Within the tangled network of 500 checkpoints, roadblocks and barriers across the West Bank, the eight checkpoints around Nablus may be the ultimate obstacle.
Home to about 365,000 Palestinians, Nablus and the surrounding villages have been famed as a center for trade since Greco-Roman times.
Before Israel ringed Nablus with checkpoints in 2002 after the start of the Palestinian uprising, the city was the West Bank’s economic heart.
Now about 25,000 Palestinians struggle to cross Hiwwara and other checkpoints around the city each day. On a slow day, the lucky ones can make it through the long lines and Israeli security checks within minutes. But it can take hours and those who don’t have the right permit get turned back.
“We are being suffocated here by these checkpoints,” Sarrawi said inside his older Nablus shop. He said the new branch serves as “the lungs” to allow his 36-year-old business selling Mercedes-Benz spare parts to survive: “We were forced to go out of Nablus so that we could breathe.”
Sarrawi, 57, is far from alone. Entrepreneurs who cannot afford to open new branches are moving out of Nablus, a city some 60 km north of Jerusalem, in increasing numbers.

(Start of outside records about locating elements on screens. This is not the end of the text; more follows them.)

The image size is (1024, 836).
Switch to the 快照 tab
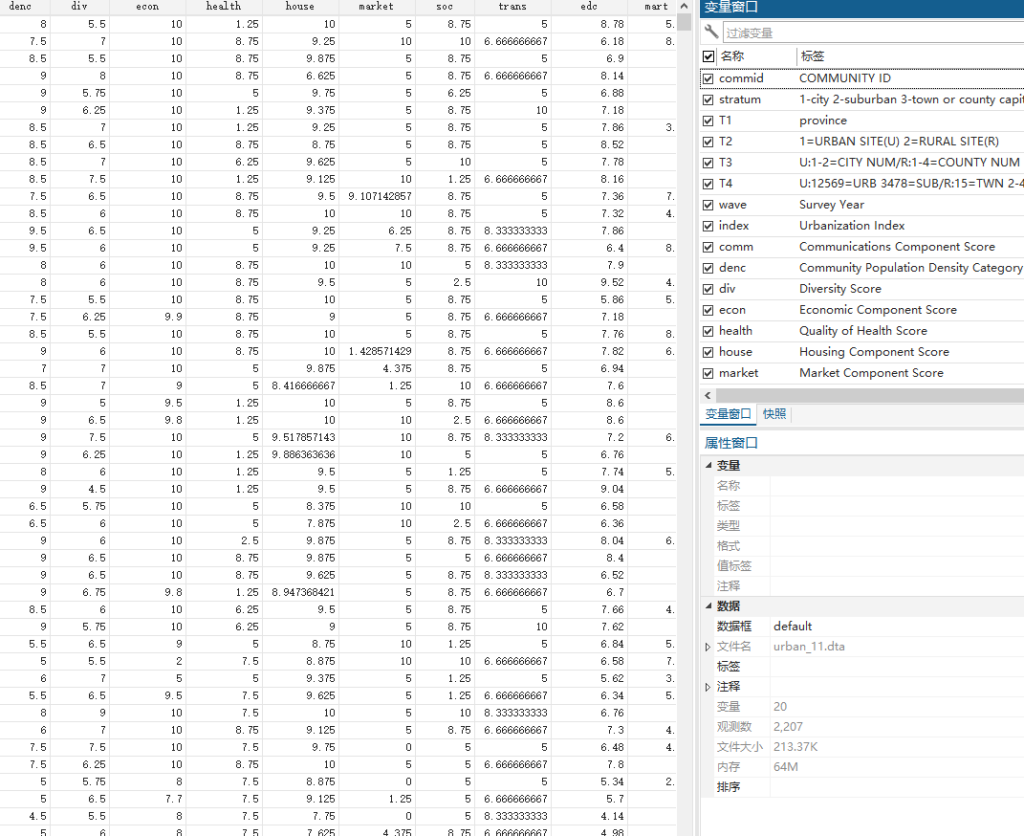click(775, 414)
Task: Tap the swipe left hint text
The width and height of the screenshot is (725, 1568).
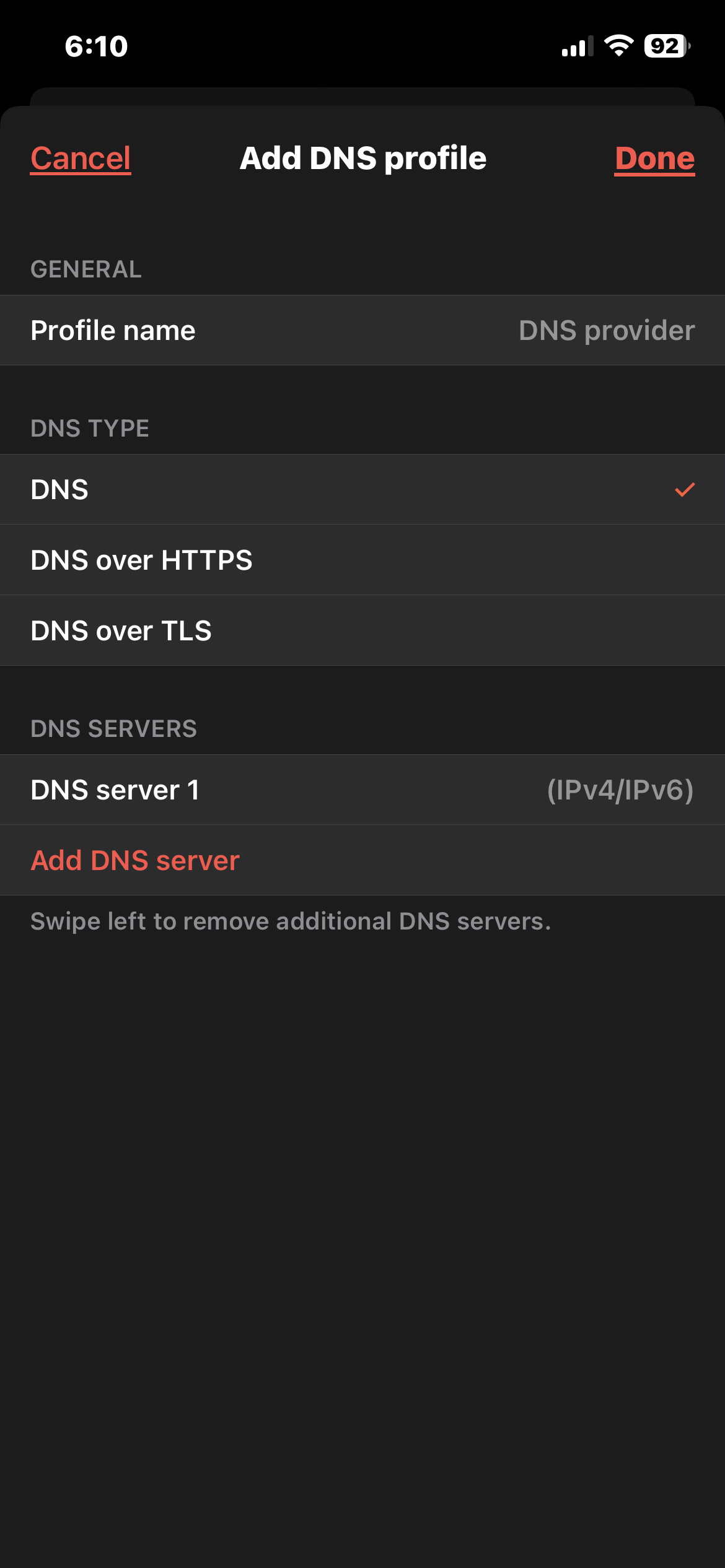Action: tap(291, 921)
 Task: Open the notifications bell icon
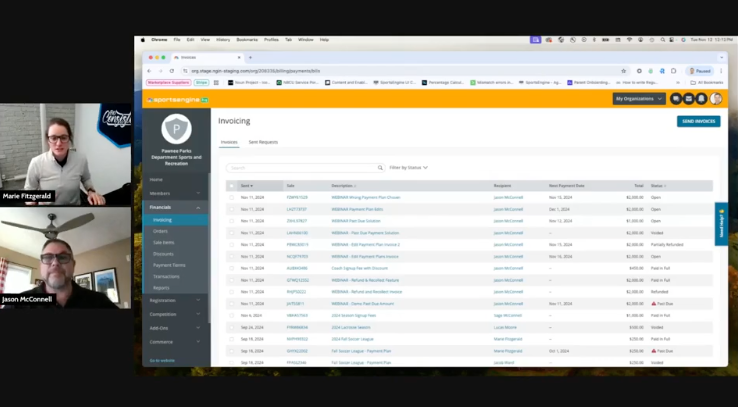pyautogui.click(x=701, y=99)
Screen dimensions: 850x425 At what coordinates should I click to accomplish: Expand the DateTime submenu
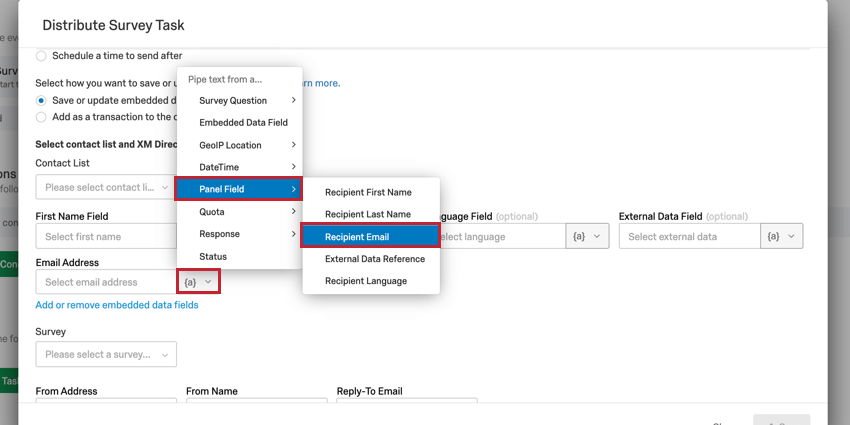pyautogui.click(x=240, y=166)
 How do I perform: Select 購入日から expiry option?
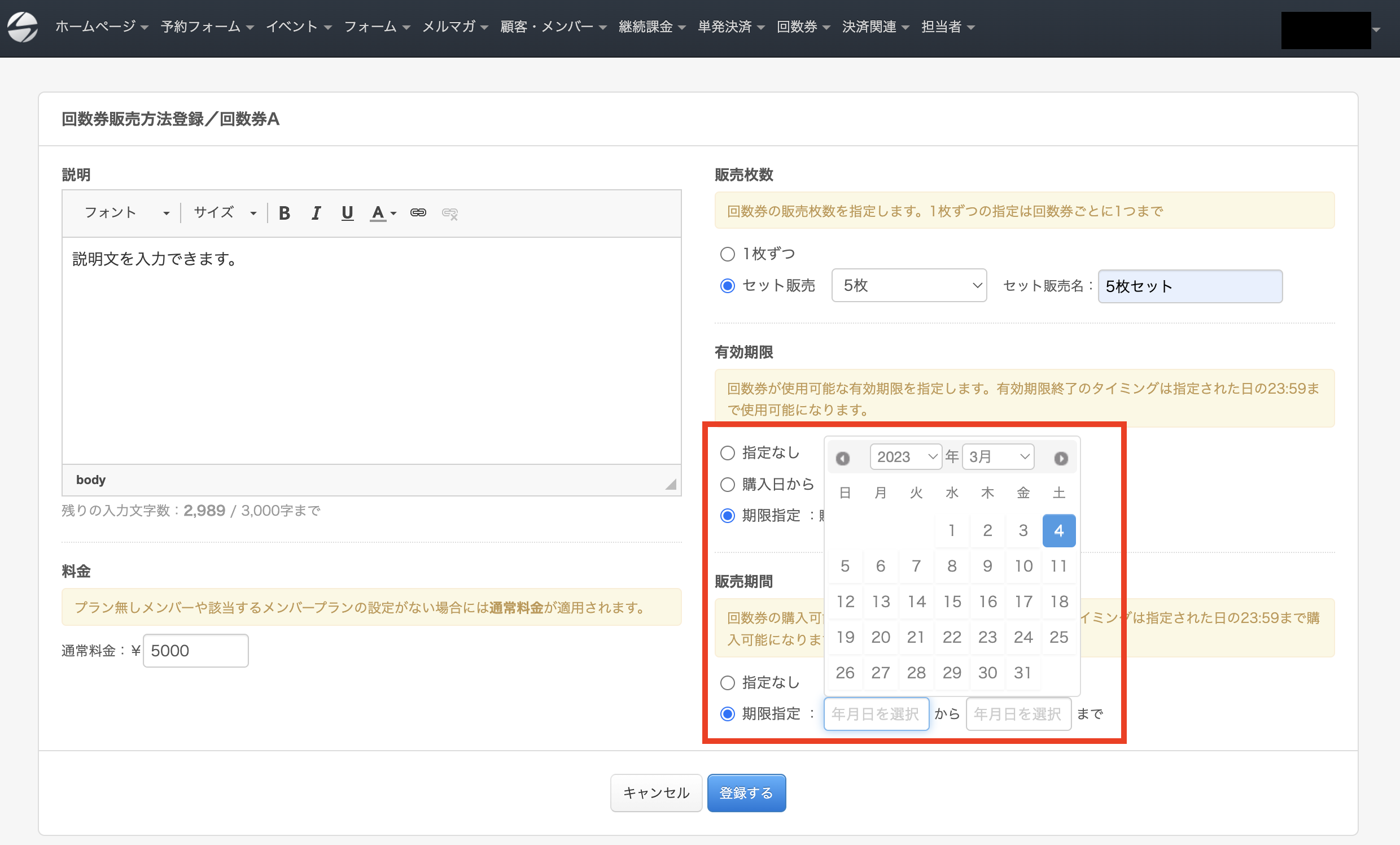[727, 485]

Although the Nablus Chamber of Commerce does not keep exact numbers, it estimated that Israeli restrictions have reduced business income in the city by more than 40 percent. “If the checkpoints remain in place, then I am afraid all businesses will leave,” said Omar Hashem, acting president of Chamber of Commerce.
In a bid to bolster President Mahmoud Abbas following Hamas’s takeover of Gaza, Israeli officials say they are preparing to remove some of the roadblocks and checkpoints that restrict Palestinian travel in the West Bank.
But few Palestinians expect Hiwwara to be removed any time soon and say any changes may be short-lived.
Nablus’s ancient kasbah used to attract Israeli and other foreign tourists. Its car repair shops, in particular, attracted customers from across the West Bank, the Gaza Strip and Israel, pumping millions of dollars into the local economy.
“In the afternoon, you can play football in the markets. No customers,” said Mahdi Hijazi.
Like Sarrawi, he moved his spare parts business from Nablus to the Hiwwara village because of the Israeli checkpoints.
To pass through the checkpoints that surround Nablus and nearby villages, motorists need to obtain a special permit.
Some 620 trucks, 400 private cars and 200 taxis have received permits since the beginning of the year, allowing them to cross through checkpoints within the West Bank, an official with Israel’s civil administration said.